農業所得の向上 施策検証し目標設定を

 農業所得が伸び悩んでいる。菅義偉首相は国会で、農業政策では所得の確保を重視する考えを表明した。実現には、農業所得向上の目標を定め、現行の施策を検証した上で達成への総合戦略を策定・実践し、着実に成果を上げることが政府には求められる。

 菅首相は国会で、自らの農業政策の理念について「活力ある地方をつくる、そう考えた時に大事なのは一定の所得を上げられる農業だ」と表明。そうならなければ「若者が職業として農業を選ばず、地方に住み続けることも難しくなる」と理由を説明した。

 しかし農業所得は減少に転じた。
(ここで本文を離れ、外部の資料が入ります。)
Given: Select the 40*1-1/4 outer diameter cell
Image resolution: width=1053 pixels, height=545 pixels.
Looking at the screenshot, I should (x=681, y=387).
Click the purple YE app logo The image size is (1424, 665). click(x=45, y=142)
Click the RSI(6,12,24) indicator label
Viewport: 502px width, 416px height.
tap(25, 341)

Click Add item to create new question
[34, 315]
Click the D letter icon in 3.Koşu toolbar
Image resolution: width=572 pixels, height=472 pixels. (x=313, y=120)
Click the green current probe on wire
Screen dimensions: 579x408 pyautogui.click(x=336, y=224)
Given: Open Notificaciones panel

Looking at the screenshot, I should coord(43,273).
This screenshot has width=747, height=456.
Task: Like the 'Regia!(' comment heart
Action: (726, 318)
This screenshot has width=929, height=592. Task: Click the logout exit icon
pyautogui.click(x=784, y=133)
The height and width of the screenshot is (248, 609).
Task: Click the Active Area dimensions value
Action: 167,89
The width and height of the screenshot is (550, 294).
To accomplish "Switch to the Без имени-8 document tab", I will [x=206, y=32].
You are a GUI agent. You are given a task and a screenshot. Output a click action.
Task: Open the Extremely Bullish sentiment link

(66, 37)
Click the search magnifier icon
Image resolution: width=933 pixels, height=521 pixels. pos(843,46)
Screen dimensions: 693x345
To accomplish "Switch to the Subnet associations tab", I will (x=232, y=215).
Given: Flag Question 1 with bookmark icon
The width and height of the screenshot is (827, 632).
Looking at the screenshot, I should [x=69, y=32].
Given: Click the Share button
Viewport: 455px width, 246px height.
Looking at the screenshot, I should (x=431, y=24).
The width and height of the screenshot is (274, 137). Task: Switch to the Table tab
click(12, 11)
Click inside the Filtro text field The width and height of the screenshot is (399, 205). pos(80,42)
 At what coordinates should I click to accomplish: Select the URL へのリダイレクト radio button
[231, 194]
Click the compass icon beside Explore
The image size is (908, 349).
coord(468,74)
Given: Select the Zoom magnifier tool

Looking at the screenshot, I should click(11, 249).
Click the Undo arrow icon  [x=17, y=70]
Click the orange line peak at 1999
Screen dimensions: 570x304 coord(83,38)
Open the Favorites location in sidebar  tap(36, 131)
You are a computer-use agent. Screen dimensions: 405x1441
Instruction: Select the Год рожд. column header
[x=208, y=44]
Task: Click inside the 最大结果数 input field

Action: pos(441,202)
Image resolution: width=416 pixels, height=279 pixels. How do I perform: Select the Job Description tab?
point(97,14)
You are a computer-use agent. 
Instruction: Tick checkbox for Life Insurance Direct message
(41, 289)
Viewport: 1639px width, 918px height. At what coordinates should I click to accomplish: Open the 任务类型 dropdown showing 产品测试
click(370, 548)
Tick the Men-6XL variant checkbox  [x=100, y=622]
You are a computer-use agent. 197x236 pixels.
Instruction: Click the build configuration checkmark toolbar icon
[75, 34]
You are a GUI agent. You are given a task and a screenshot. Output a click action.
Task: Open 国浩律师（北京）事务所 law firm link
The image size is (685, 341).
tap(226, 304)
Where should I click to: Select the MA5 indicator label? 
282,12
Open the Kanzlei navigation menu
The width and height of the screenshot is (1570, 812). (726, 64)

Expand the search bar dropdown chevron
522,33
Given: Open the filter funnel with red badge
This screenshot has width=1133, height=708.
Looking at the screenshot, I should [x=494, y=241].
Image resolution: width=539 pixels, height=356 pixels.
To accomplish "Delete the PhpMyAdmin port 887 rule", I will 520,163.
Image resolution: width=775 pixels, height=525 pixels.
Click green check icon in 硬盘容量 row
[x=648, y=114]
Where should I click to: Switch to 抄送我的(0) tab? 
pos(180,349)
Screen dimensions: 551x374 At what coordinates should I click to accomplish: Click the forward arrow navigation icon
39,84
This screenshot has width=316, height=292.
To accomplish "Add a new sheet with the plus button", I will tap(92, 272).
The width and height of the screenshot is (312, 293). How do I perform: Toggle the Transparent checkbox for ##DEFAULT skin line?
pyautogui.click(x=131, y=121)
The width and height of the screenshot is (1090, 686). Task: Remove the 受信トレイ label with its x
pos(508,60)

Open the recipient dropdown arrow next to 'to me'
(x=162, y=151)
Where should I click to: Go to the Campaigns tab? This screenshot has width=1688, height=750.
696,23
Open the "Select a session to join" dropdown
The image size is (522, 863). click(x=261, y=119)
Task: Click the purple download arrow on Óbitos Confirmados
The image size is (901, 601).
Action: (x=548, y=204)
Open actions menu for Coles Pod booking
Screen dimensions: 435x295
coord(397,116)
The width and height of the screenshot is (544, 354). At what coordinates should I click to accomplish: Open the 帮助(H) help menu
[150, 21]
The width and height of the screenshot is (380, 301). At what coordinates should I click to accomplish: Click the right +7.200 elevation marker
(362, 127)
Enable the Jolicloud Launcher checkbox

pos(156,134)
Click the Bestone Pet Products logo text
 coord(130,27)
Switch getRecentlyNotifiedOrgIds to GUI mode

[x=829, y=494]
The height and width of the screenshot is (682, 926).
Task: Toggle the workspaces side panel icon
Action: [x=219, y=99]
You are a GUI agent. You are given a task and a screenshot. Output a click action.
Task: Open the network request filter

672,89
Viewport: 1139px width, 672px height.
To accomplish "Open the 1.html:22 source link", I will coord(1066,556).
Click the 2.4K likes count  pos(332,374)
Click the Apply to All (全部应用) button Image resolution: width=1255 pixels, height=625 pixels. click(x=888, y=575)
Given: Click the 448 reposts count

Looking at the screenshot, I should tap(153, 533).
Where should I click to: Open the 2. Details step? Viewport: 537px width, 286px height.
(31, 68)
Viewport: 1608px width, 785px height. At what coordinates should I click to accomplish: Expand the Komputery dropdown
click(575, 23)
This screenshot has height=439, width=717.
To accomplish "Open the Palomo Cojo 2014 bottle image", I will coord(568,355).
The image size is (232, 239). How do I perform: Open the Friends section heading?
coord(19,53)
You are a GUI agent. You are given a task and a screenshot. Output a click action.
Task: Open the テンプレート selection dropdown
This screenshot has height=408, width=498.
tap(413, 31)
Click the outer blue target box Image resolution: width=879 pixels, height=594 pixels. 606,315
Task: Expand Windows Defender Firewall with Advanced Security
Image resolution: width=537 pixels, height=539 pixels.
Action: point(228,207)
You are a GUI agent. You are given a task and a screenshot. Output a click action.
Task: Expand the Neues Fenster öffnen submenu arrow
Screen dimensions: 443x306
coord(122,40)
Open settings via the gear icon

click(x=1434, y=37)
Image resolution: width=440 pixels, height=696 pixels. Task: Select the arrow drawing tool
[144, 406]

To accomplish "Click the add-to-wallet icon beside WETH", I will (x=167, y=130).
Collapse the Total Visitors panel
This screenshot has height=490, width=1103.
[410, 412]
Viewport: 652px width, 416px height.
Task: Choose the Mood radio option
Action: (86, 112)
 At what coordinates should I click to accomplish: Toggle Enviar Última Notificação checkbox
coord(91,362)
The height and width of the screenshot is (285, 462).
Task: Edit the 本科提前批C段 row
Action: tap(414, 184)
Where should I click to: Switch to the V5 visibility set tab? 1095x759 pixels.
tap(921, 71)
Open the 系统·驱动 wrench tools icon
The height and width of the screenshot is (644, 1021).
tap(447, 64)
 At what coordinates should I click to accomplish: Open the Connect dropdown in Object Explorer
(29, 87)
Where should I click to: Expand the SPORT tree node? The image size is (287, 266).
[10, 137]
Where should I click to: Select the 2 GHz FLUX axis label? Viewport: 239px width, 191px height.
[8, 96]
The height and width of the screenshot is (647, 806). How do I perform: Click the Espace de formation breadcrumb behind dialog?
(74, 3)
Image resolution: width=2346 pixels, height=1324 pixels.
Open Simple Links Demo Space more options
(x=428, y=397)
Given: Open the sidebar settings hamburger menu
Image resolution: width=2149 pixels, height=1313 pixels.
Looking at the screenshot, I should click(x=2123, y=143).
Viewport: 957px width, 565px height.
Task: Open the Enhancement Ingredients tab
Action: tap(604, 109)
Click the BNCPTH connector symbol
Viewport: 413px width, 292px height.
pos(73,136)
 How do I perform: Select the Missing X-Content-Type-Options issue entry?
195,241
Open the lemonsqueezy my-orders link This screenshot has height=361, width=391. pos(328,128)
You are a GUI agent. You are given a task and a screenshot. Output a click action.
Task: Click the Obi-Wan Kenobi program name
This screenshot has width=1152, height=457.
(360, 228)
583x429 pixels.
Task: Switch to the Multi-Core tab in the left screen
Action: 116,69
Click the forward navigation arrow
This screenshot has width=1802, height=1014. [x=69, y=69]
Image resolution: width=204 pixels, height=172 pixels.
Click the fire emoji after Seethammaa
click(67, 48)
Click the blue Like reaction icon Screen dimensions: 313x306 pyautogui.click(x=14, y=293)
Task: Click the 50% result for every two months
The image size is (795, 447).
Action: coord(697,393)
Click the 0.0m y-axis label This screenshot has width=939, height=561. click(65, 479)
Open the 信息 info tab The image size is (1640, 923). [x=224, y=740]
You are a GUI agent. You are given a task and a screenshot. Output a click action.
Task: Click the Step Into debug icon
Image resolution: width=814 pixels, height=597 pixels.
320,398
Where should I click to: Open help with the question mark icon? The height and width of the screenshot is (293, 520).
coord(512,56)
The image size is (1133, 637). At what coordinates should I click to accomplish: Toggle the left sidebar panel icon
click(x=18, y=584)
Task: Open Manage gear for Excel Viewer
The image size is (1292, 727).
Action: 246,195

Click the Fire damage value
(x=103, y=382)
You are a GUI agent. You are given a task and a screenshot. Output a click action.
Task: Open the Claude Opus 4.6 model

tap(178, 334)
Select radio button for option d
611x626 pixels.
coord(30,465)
日本全体の農業所得に相当する生産農業所得は2015年から3年連続で増え17年は3・8兆円になったが、その後は2年続けて減り19年は3・3兆円。増減の要因で大きいのは野菜の作柄による価格の変動だ。1経営体当たりの農業所得も同じ動きをしている。規模拡大が進み経営費もその分増えたが、18、19年はそれに見合うほどには収入が増えなかった。

 安倍晋三前首相は18年の通常国会での施政方針演説で、生産農業所得の増加は「攻めの農政」の成果と強調。質疑で、政府が目標に掲げる農業・農村の所得倍増も「十分に実現可能性がある」と述べた。

 同目標では、13年の農業所得2・9兆円と、加工・直売や輸出などの農村所得1・2兆円を、25年までにそれぞれ3・5兆円、4・5兆円に増やすとした。実績は、農業所得が3・3兆円(19年)、農村所得が2・1兆円(18年)。農業所得は作柄に左右され、農村所得は伸びが不十分である。目標達成は不透明だ。

 菅首相は先の発言に続けて、安倍内閣の官房長官として農業所得確保のために米の生産調整の見直しや農協改革などに取り組んだと説明。結果が伴っているか検証が必要だ。米の生産調整の見直しでは、国による生産数量目標の配分や達成メリット措置を18年産から廃止。結果として、適正生産量の面積換算対比で3年連続過剰作付けとなり、20年産の米価は続落している。

 また、農業者の所得増大などを目標にJAグループは自己改革に取り組み、生産資材価格の引き下げなど成果を上げている。一方、農協改革で政府は、JA全中の一般社団法人化など制度改正を行った。改正農協法の施行から5年が経過し、農業所得にどう影響したか説明が必要だ。

 菅首相は「農業所得を向上させる。そうした環境を私はつくりたい」とも述べた。もっともだ。結果が伴うよう、政策の立案・決定過程で生産現場の実態と意向を十分踏まえるとともに、品目ごとなど施策の効果を検証できる所得目標を設定し、進捗(しんちょく)を管理すべきである。